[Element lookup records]
============================================================

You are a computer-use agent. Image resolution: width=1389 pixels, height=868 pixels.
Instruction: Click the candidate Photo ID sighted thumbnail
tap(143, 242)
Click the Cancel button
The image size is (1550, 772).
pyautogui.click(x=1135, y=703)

============================================================

### Written exercise:
Rewrite the data above with "thumbnail" switched to "preview" and everything else left the same.

### Output of the task:
You are a computer-use agent. Image resolution: width=1389 pixels, height=868 pixels.
Instruction: Click the candidate Photo ID sighted preview
tap(143, 242)
Click the Cancel button
The image size is (1550, 772).
pyautogui.click(x=1135, y=703)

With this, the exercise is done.